In Re Swearingen

WIENER, Circuit Judge,

specially concurring:

Although my concurrence in the foregoing opinion makes it unanimous, I write separately to address the elephant that I perceive in the corner of this room: actual innocence. Consistently repeating the mantra that, to date, the Supreme Court of the United States has never expressly recognized actual innocence as a basis for habeas corpus relief in a death penalty case, this court has uniformly rejected standalone claims of actual innocence as a constitutional ground for prohibiting imposition of the death penalty.1 The Supreme Court has, however, made statements in *350dicta which at least strongly signal that, under the right circumstances, it might add those capital defendants who are actually innocent to the list of persons who— like the insane,2 the mentally retarded,3 and the very young4 — are constitutionally ineligible for the death penalty.5

I conceive the real possibility that the district court to which we return this case today could view the newly discovered medical expert reports as clear and convincing evidence that the victim in this case could not possibly have been killed by the defendant, yet find it impossible to force the actual-innocence camel through the eye of either the Giglio or the Strickland needle, and thus have no choice but to deny habeas relief to an actually innocent person. Should that prove to be so, this might be the very case for this court en banc — or the U.S. Supreme Court if we should demur — to recognize actual innocence as a ground for federal habeas relief.6 To me, this question is a brooding omnipresence in capital habeas jurisprudence that has been left unanswered for too long.

. See, e.g., Graves v. Cockrell, 351 F.3d 143, 151 (5th Cir.2003) (citing cases).

. See Ford v. Wainwright, 477 U.S. 399, 409-10, 106 S.Ct. 2595, 91 L.Ed.2d 335 (1986).

. See Atkins v. Virginia, 536 U.S. 304, 321, 122 S.Ct. 2242, 153 L.Ed.2d 335 (2002).

. See Roper v. Simmons, 543 U.S. 551, 568, 125 S.Ct 1183, 161 L.Ed.2d 1 (2005) (holding that imposition of the death penalty on juvenile offenders under eighteen violates the Eighth Amendment).

. Herrera v. Collins, 506 U.S. 390, 417, 113 S.Ct. 853, 122 L.Ed.2d 203 (1993) (“We may assume, for the sake of argument in deciding this case, that in a capital case a truly persuasive demonstration of ‘actual innocence’ made after trial would render the execution of a defendant unconstitutional, and warrant federal habeas relief if there were no state avenue open to process such a claim.’’); see House v. Bell, 547 U.S. 518, 554-55, 126 S.Ct. 2064, 165 L.Ed.2d 1 (2006) (emphasizing that Herrera “left open” the hypothetical possibility of a freestanding actual innocence claim); see also Herrera, 506 U.S. at 419, 113 S.Ct. 853 (O’Connor, J., concurring) (“I cannot disagree with the fundamental legal principle that executing the innocent is inconsistent with the Constitution.”); David v. Hall, 318 F.3d 343, 347-48 (1st Cir.2003) (“The actual innocence rubric ... has been firmly disallowed by the Supreme Court as an independent ground of habeas relief, save (possibly) in extraordinary circumstances in a capital case.”).

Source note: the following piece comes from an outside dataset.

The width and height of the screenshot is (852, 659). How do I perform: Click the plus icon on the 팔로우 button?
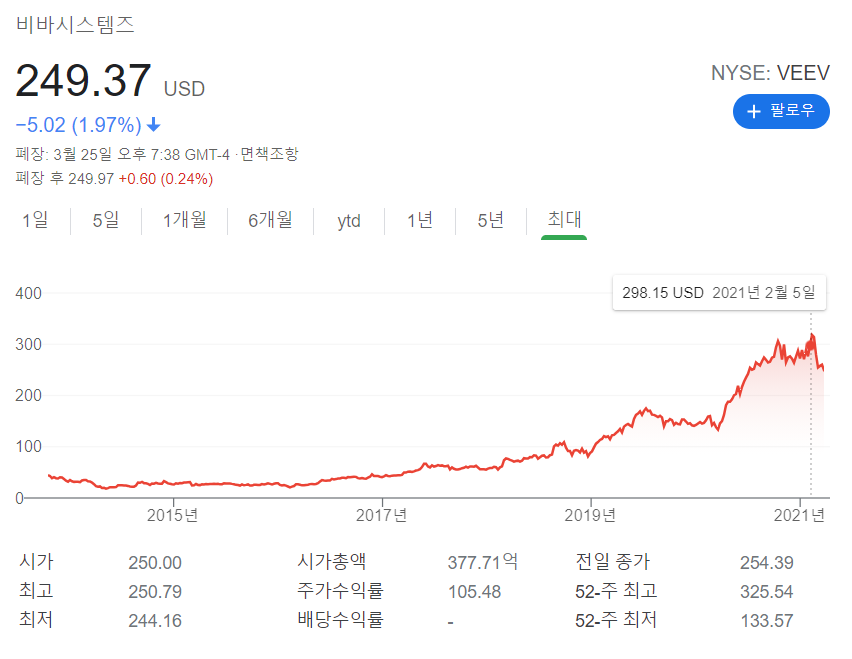click(x=754, y=111)
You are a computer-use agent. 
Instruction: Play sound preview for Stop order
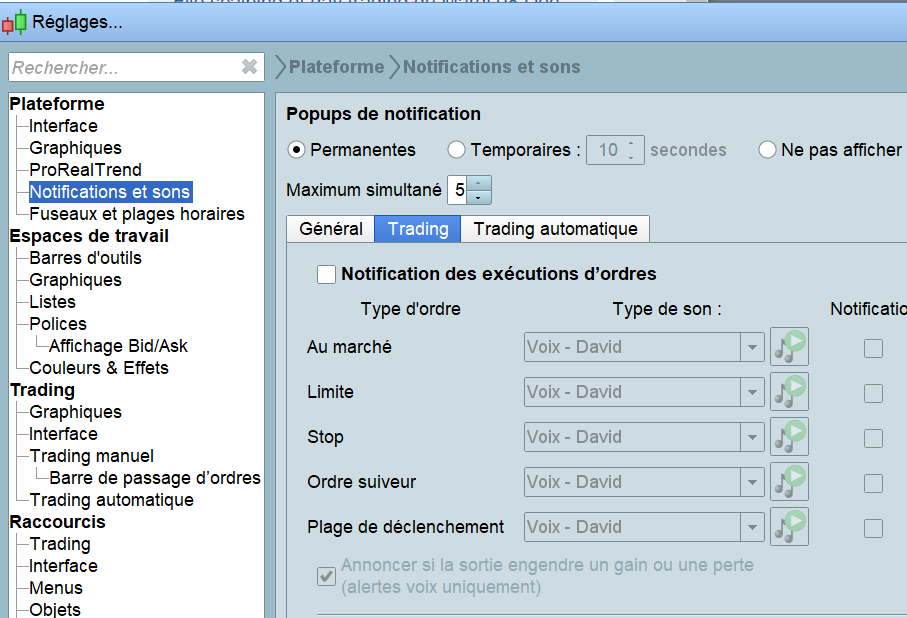[789, 437]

.The Second Circuit has noted the possibility that — in addition to the obvious Eighth Amendment concerns — the continued incarceration of an innocent person raises an "open and significant due process question.” See Triestman v. United States, 124 F.3d 361, 379 (2d Cir.1997). In that case, Judge Cala-bresi said:

The Supreme Court has stated that a procedural limitation is not subject to proscription under the Due Process Clause unless it offends some principle of justice so rooted in the traditions and conscience of our people as to be ranked as fundamental. Concern about the injustice that results from the conviction of an innocent person has long been at the core of our criminal justice system. It is certainly arguable, therefore, that the continued imprisonment of an actually innocent person would violate just such a fundamental principle.

Id. (internal quotation marks and citations omitted). Although, the Second Circuit did not restrict its analysis to the capital context, the Due Process issue only magnifies if we consider the execution of an actually innocent person.